------ TESTO ------

Il personaggio
Adriano Galliani, passione infinita per il calcio e per il Monza
«Giovedì, 19 marzo 1959, San Giuseppe. Mamma è di là, in camera sua, con parenti e amici che sono venuti a salutarla per l’ultima volta. E’ morta ieri, domani l’accompagneremo al cimitero. Ho quattordici anni.
Papà si china leggermente verso di me e mi dice:’’Adriano, vai pure allo stadio’’. Io lo osservo sorpreso: poi, istintivamente, mi volto verso la camera della mamma, come per chiederle che cosa pensi. Papà intuisce i miei pensieri perché aggiunge: “Ti farà bene. La mamma è contenta se vai a tifare il Monza”.
E’ stata lei a trasmettermi la passione per il calcio e per gli sport. A cinque anni mi accompagnava già allo stadio. Solo noi due. Era il nostro rito. La messa in Duomo, un pranzo veloce e poi a piedi al vecchio San Gregorio.(…) . Era assolutamente convinta che un giorno avremmo visto il Monza in serie A. Il suo sogno. (…) Facile capire perché a Pisa, alle 23 e 12 del 29 maggio del 2022 nel momento in cui il Monza ha conquistato la promozione ho pianto come un bambino. In quelle lacrime c’erano mia madre, la passione che mi ha trasmesso, il sogno della serie A che avevamo sfiorato insieme e che in centodieci anni nessuno aveva mai realizzato».

------

## CONSEGNE
(1) Nel testo su Adriano Galliani e il Monza, a che età la madre lo accompagnava già allo stadio?
(2) Prosegui il testo su Adriano Galliani e il Monza dopo l'ultima frase riportata.
I record successivi provengono da una fonte diversa.

------ ESTRATTI DI DATI ------

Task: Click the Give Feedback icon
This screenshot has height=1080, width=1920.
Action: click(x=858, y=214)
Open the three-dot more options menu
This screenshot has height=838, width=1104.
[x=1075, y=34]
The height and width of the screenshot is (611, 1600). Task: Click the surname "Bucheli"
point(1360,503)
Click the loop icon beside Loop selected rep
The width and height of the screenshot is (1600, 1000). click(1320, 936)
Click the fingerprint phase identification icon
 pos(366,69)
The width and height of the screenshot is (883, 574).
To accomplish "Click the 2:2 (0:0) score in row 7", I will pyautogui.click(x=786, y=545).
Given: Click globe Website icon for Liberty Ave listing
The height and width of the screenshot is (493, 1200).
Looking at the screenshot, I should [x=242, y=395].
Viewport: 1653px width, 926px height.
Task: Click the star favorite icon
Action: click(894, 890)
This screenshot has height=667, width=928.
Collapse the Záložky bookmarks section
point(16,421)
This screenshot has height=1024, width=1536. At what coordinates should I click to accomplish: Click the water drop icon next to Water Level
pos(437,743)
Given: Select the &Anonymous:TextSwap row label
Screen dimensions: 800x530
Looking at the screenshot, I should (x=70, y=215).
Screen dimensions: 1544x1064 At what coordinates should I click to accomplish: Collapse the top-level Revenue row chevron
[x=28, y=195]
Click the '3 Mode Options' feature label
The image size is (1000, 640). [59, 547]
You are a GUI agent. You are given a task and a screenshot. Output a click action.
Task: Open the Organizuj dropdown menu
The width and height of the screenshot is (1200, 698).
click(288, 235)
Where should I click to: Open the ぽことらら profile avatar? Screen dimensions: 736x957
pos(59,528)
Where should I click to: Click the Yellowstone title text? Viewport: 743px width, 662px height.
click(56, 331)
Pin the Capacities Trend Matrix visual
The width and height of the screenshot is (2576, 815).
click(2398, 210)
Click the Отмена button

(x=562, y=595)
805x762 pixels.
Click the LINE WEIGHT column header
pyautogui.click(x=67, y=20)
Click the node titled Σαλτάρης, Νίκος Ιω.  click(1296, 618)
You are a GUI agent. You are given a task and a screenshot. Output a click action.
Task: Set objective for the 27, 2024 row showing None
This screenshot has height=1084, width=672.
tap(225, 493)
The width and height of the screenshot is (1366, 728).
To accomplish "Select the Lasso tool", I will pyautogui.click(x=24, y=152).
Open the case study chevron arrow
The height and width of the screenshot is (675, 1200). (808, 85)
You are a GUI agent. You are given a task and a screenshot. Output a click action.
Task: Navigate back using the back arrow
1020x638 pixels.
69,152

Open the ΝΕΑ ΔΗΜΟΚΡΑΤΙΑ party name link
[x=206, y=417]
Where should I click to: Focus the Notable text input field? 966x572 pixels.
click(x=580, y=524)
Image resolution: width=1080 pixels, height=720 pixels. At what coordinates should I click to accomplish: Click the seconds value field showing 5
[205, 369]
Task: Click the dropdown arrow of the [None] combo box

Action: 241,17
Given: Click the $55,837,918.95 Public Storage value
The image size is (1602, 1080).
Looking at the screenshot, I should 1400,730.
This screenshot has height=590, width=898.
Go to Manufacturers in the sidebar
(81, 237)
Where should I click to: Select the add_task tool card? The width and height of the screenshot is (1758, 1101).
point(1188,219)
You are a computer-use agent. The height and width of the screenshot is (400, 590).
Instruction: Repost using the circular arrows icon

------

## SOLUZIONI
(1) A cinque anni.

(2)
Da quel 19 marzo del 1959, ogni domenica c’è un ideale altare fiorito per la madre, nel Tempio dell’identità monzese , quello in cui Adriano Galliani si rifugia a metà del secondo tempo: lasciato lo stadio per insopportabile tensione psichica, eccolo irrompere nel Duomo della Corona Ferrea, e ‘Puer aeternus’ rinascere ogni volta a un’immortale incontro con Mamma Annamaria, santa Madre protettrice: «Mi ha messo al mondo sotto le bombe, alle ore 23 del 30 Luglio 1944… Tre mesi dopo fecero strage della vicina scuola elementare di Gorla: centottantaquattro bambini e diciannove insegnanti morti sotto le macerie», ricorda il sempiterno fanciullino Adriano abitante nel fisico di gagliardo brianzolo che in età adulta incontrerà l’altra figura totemica della sua esistenza: Silvio Berlusconi. Incontro leggendario: era il primo novembre del 1979, giorno di devozione sepolcrale che la chiamata dall’Olimpo di Arcore, Villa San Martino, trasformerà in un episodio consono allo scanzonato e affettuoso verso del poeta milanese, Delio Tessa : «L’è el dì mort: aleghér !»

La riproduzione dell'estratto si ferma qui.